Поначалу Надя не разделяла в мыслях Сашу и Костю. Постепенно убедилась, что они столь же похожи, сколь и различны. Теперь Надя думала о каждом в отдельности, хотя по-прежнему никому предпочтения не отдавала.

Слова, мысли, поступки Саши Тимофеева отличала ясность.

Костя Баранов был более эмоционален. Ему представлялось единственно верным то, во что он в данный момент верил, к чему влекло чувство. Иногда, впрочем, Наде казалось, что Костя прекрасно управляет чувствами. Всякий раз они как бы внезапно уводят его в сторону, когда дело представляется рискованным. «Вижу, что был не прав. Но, ей-богу, я тогда искренне считал, что мне не следует, не следует…»

Саша был готов изо всех сил подталкивать мир к справедливости, ничего для себя за это не требуя, никаких условий не выговаривая. Это было в его понимании жизнью, сообщало его суждениям простоту, последовательность и чёткость. По одну сторону — подлый ливрейный мир, перед которым Саша не испытывал страха, но которому и нельзя было дать прихлопнуть себя, как комара. По другую — справедливость. Цель жизни — повернуть аморальный ливрейный мир к справедливости. Как — время покажет. Главное — начать. Костя в принципе соглашался, что ливрейный мир недостоин существования. Но при этом он, как казалось Наде, не уставал думать о собственном месте в обоих мирах: существующим ливрейном и замышляемом справедливом. В справедливом оно должно быть равнозначным пафосу, с каким Костя обличал пороки ливрейного, то есть весьма высоким. Но и в ливрейном Костя отнюдь не собирался быть изгоем.

Одним словом, за Сашей вполне можно было представить дело. За Костей — одни лишь слова. Саша меньше всего думал о себе. Костя, наоборот, больше всего думал именно о себе. Саша старался поступать по совести. Костя — рассыпая, как огни, слова, зажигаясь, возбуждаясь, убеждая других в своей право-, поступал, как ему было выгодно в данных обстоятельствах, то есть вполне по нормам и законам ливрейного мира. Саша мог пожертвовать собой во имя справедливости. Костя — никогда. Так казалось Наде.

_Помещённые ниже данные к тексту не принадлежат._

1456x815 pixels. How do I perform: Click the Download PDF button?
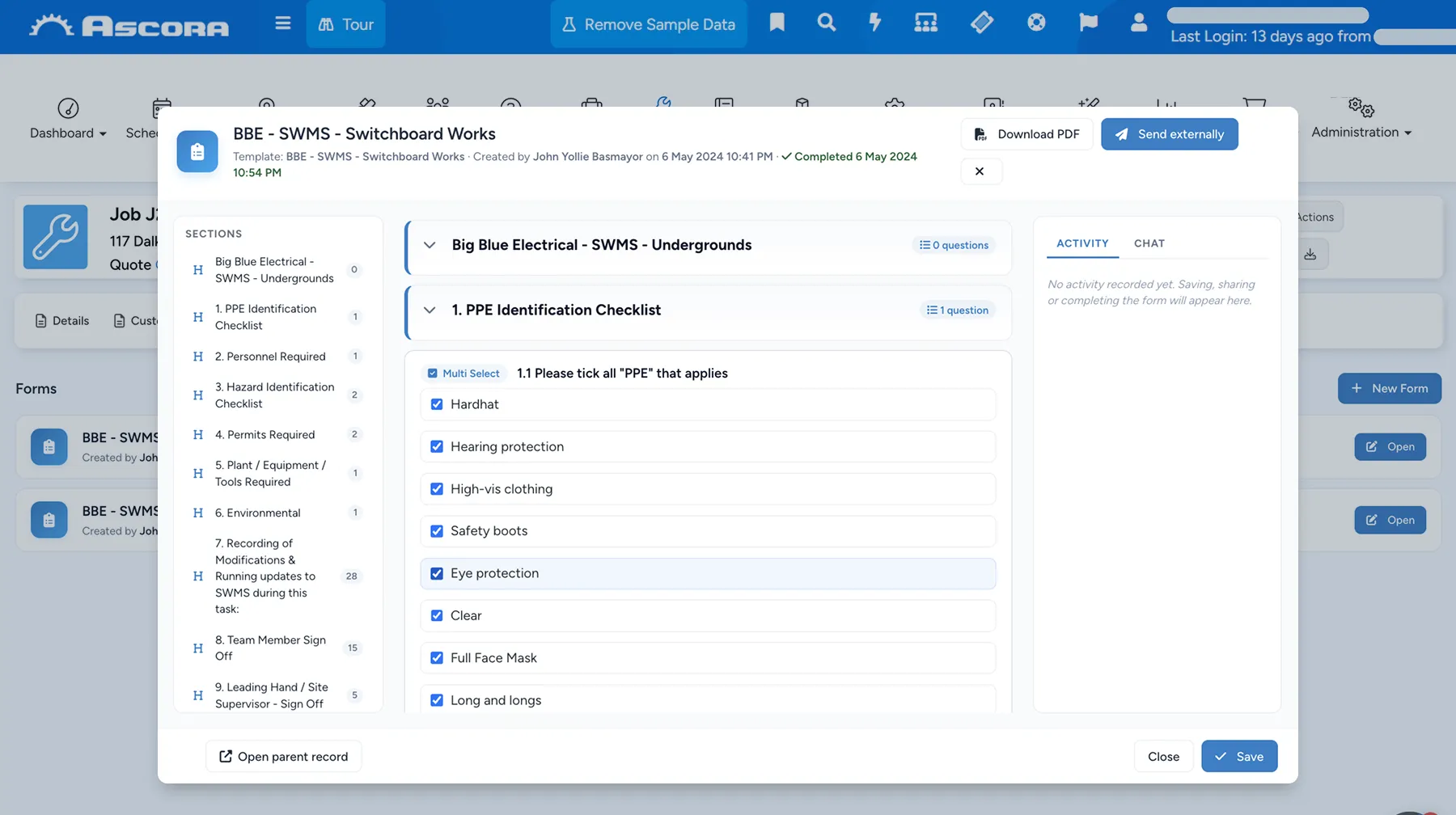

Она завела об этом разговор с Сашей, когда прочитала Костину заметку в газете. Саша не читал. «Хуже, по-моему, написать просто невозможно, — сказала Надя. — Разве это хорошо: говорить одно, делать другое?» — «Ты слишком строга к нему, — ответил Саша, — написал как сумел. В другой раз напишет лучше». — «Опять о каких-нибудь жутких стишках?» — «Напиши он, что они жуткие, — возразил Саша, — не напечатали бы. Он хочет поступать на журналистику. Для этого нужны публикации. Разве он виноват, что самые быстрые — самые плохие?» — «А почему самые быстрые — самые плохие?» — спросила Надя. «До них никому нет дела». — «Почему?» — «Наверное, потому, — засмеялся Саша, — что в них не бывает правды». — «Но ты не стал бы писать?» — «Не знаю», — ответил Саша.

Надя подумала, что он слишком снисходителен к Косте.

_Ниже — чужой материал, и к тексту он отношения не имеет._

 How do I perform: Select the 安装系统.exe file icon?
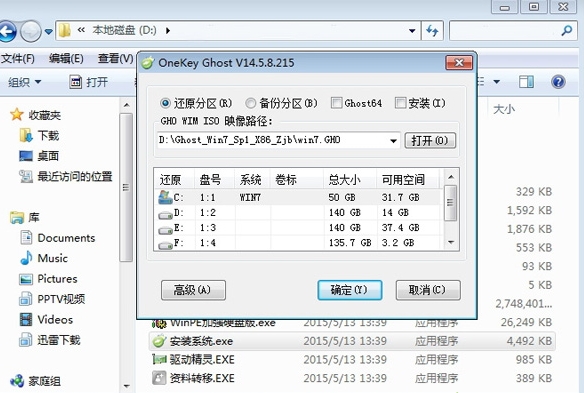point(159,341)
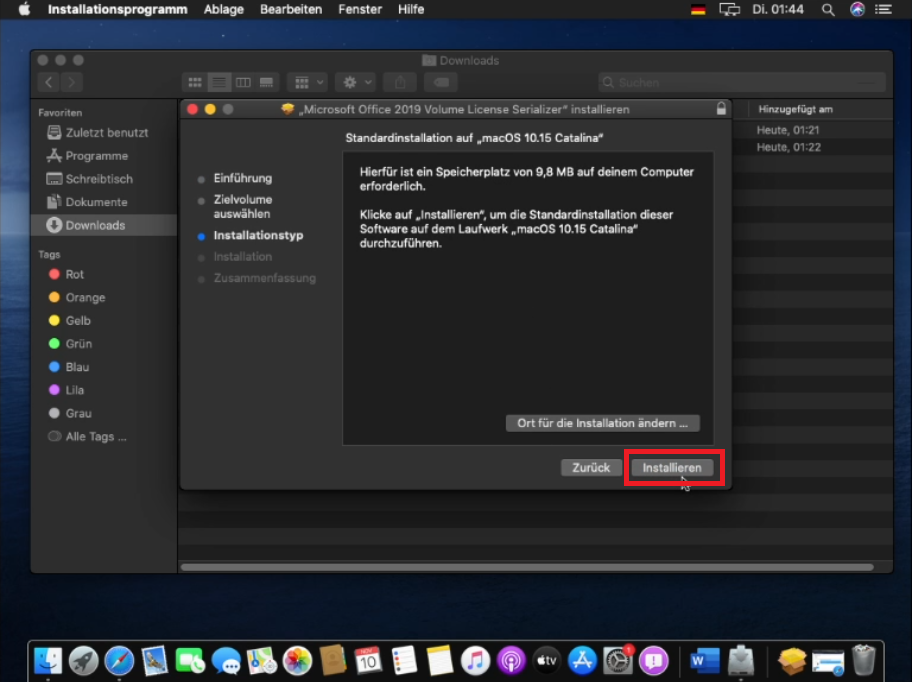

…Они тогда шли по набережной. Впереди показалась скамейка. Раньше она стояла наверху, но её зачем-то сбросили вниз. На скамейке сидел бывший предводитель местных хулиганов Фонарёв, внимательно смотрел на Сашу и Надю.

Это был страшный человек. У Нади портилось настроение, когда она его видела. После восьмого класса Фонарёва перевели в ПТУ. Оттуда он прямым ходом двинулся в колонию. Вернулся как раз к призыву в армию, но, видать, привёз такую характеристику, что в армию не осмелились призвать. По слухам, Фонарёв работал носильщиком на Киевском вокзале.

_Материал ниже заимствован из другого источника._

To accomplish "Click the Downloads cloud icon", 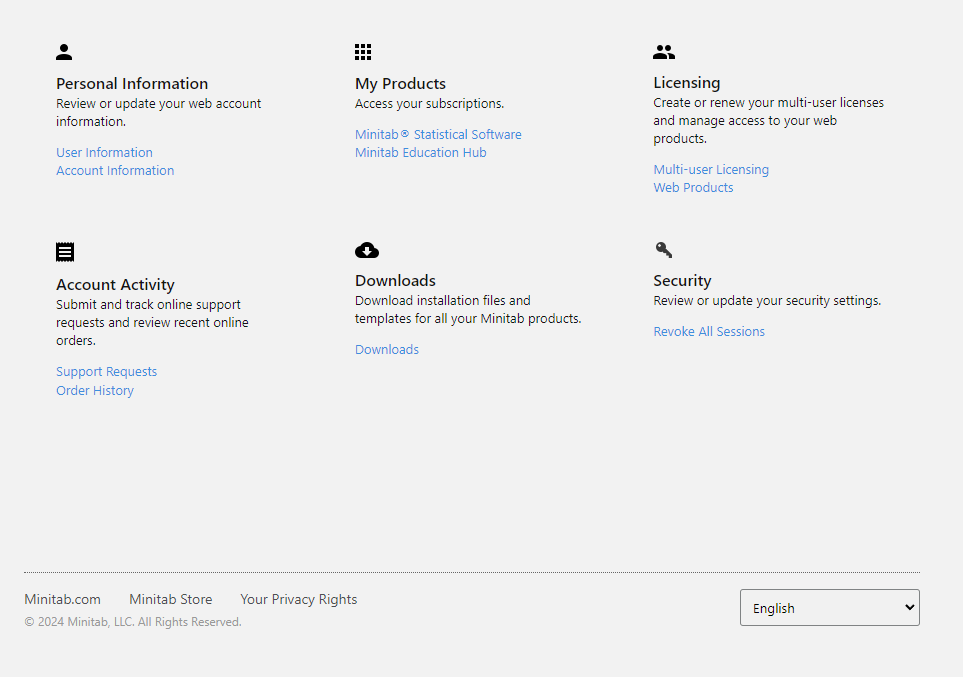I will point(367,250).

Сейчас это был платяной трёхстворчатый шкаф, но Надя помнила его ещё юным — кухонным. Тогда достаточно было появиться Фонарёву в беседке, где царило весёлое оживление, на площадке, где играли в мяч или в теннис, всякая жизнь там немедленно останавливалась. Надя помнила драки на пустырях. Её окна выходили во двор. Весной, ранней осенью она не могла спать: из тёмных глубин двора разносился многократно усиленный эхом победительный гогот Фонарёва. Надя ненавидела эту тупую скотину. Будь у неё винтовка, она бы как снайпер уложила Фонарёва из окна, лишь бы только не слышать похабного, оскорбляющего достоинство гогота. Помнила она и как однажды (они тогда учились в седьмом классе) Саша вдруг остался на площадке, когда там появился Фонарёв с приятелями. Драка была неравной. Сашу били ногами. Никто не пошевелился. Наде показалось, что убьют. Но с тех пор Фонарёв выделял Сашу из общего бессловесного стада.

В последние месяцы Фонарёв изменился. Он бросил пить, пьяным, во всяком случае, по улице не ходил. По утрам на виду у всего дома делал зарядку на турнике, наращивал и без того нечеловеческие мышцы. Если прежде неделями не брился, ходил в рваных джинсах, в кедах на босу ногу, тряс неприлично засаленной гривой, то теперь одевался подчёркнуто аккуратно и чисто, носил защитного цвета, похожие на галифе, брюки, отличную кожаную (видимо, заработки носильщика позволяли), куртку, был неизменно выбрит, коротко подстрижен. Недавно Фонарёв совершил и вовсе благородный поступок: избил двух магазинных грузчиков, якобы оскорбивших стоявшую в очереди женщину.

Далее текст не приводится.